*** The input Section Begins ***

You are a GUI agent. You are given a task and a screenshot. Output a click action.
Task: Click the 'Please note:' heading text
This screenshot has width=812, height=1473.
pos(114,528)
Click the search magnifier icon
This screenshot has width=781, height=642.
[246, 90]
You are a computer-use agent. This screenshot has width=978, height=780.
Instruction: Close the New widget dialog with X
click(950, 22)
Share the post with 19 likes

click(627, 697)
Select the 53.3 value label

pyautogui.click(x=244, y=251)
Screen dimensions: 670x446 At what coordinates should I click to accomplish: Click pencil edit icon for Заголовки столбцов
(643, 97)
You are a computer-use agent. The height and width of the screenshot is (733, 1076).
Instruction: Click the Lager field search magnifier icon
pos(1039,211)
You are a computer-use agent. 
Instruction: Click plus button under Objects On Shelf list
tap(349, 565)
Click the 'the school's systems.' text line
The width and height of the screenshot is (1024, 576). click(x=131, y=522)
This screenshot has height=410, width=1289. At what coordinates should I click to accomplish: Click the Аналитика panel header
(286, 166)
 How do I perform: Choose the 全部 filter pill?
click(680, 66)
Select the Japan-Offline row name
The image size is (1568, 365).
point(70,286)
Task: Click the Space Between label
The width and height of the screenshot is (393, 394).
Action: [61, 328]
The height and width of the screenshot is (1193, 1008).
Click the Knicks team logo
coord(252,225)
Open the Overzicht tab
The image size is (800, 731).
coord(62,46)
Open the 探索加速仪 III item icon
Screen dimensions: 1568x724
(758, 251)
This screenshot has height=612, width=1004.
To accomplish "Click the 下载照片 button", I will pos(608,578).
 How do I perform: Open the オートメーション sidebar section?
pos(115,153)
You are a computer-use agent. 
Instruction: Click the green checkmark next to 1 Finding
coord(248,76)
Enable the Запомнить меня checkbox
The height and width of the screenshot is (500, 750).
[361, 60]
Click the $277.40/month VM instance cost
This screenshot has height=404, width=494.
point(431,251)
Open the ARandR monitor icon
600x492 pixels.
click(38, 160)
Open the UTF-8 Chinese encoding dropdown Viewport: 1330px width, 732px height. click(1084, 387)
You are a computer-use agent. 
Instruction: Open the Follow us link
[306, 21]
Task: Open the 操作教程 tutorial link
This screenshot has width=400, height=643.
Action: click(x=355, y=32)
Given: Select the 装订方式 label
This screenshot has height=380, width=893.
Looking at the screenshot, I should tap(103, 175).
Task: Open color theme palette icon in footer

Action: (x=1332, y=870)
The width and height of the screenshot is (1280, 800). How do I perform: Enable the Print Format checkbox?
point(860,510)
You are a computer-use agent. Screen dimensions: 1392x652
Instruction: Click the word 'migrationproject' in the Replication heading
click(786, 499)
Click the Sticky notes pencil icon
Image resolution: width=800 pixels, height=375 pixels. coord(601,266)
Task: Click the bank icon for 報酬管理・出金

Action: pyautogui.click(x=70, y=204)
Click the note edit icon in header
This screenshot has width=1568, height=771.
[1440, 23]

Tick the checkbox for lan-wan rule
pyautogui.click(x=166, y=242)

*** The input Section Ends ***

Problem to solve: Repeat every entry word for word.

Solved exercise:
You are a GUI agent. You are given a task and a screenshot. Output a click action.
Task: Click the 'Please note:' heading text
This screenshot has width=812, height=1473.
pos(114,528)
Click the search magnifier icon
This screenshot has width=781, height=642.
[246, 90]
You are a computer-use agent. This screenshot has width=978, height=780.
Instruction: Close the New widget dialog with X
click(950, 22)
Share the post with 19 likes

click(627, 697)
Select the 53.3 value label

pyautogui.click(x=244, y=251)
Screen dimensions: 670x446 At what coordinates should I click to accomplish: Click pencil edit icon for Заголовки столбцов
(643, 97)
You are a computer-use agent. The height and width of the screenshot is (733, 1076).
Instruction: Click the Lager field search magnifier icon
pos(1039,211)
You are a computer-use agent. 
Instruction: Click plus button under Objects On Shelf list
tap(349, 565)
Click the 'the school's systems.' text line
The width and height of the screenshot is (1024, 576). click(x=131, y=522)
This screenshot has height=410, width=1289. At what coordinates should I click to accomplish: Click the Аналитика panel header
(286, 166)
 How do I perform: Choose the 全部 filter pill?
click(680, 66)
Select the Japan-Offline row name
The image size is (1568, 365).
point(70,286)
Task: Click the Space Between label
The width and height of the screenshot is (393, 394).
Action: [61, 328]
The height and width of the screenshot is (1193, 1008).
Click the Knicks team logo
coord(252,225)
Open the Overzicht tab
The image size is (800, 731).
coord(62,46)
Open the 探索加速仪 III item icon
Screen dimensions: 1568x724
(758, 251)
This screenshot has height=612, width=1004.
To accomplish "Click the 下载照片 button", I will pos(608,578).
 How do I perform: Open the オートメーション sidebar section?
pos(115,153)
You are a computer-use agent. 
Instruction: Click the green checkmark next to 1 Finding
coord(248,76)
Enable the Запомнить меня checkbox
The height and width of the screenshot is (500, 750).
[361, 60]
Click the $277.40/month VM instance cost
This screenshot has height=404, width=494.
point(431,251)
Open the ARandR monitor icon
600x492 pixels.
click(38, 160)
Open the UTF-8 Chinese encoding dropdown Viewport: 1330px width, 732px height. click(1084, 387)
You are a computer-use agent. 
Instruction: Open the Follow us link
[306, 21]
Task: Open the 操作教程 tutorial link
This screenshot has width=400, height=643.
Action: click(x=355, y=32)
Given: Select the 装订方式 label
This screenshot has height=380, width=893.
Looking at the screenshot, I should tap(103, 175).
Task: Open color theme palette icon in footer

Action: (x=1332, y=870)
The width and height of the screenshot is (1280, 800). How do I perform: Enable the Print Format checkbox?
point(860,510)
You are a computer-use agent. Screen dimensions: 1392x652
Instruction: Click the word 'migrationproject' in the Replication heading
click(786, 499)
Click the Sticky notes pencil icon
Image resolution: width=800 pixels, height=375 pixels. coord(601,266)
Task: Click the bank icon for 報酬管理・出金

Action: pyautogui.click(x=70, y=204)
Click the note edit icon in header
This screenshot has width=1568, height=771.
[1440, 23]

Tick the checkbox for lan-wan rule
pyautogui.click(x=166, y=242)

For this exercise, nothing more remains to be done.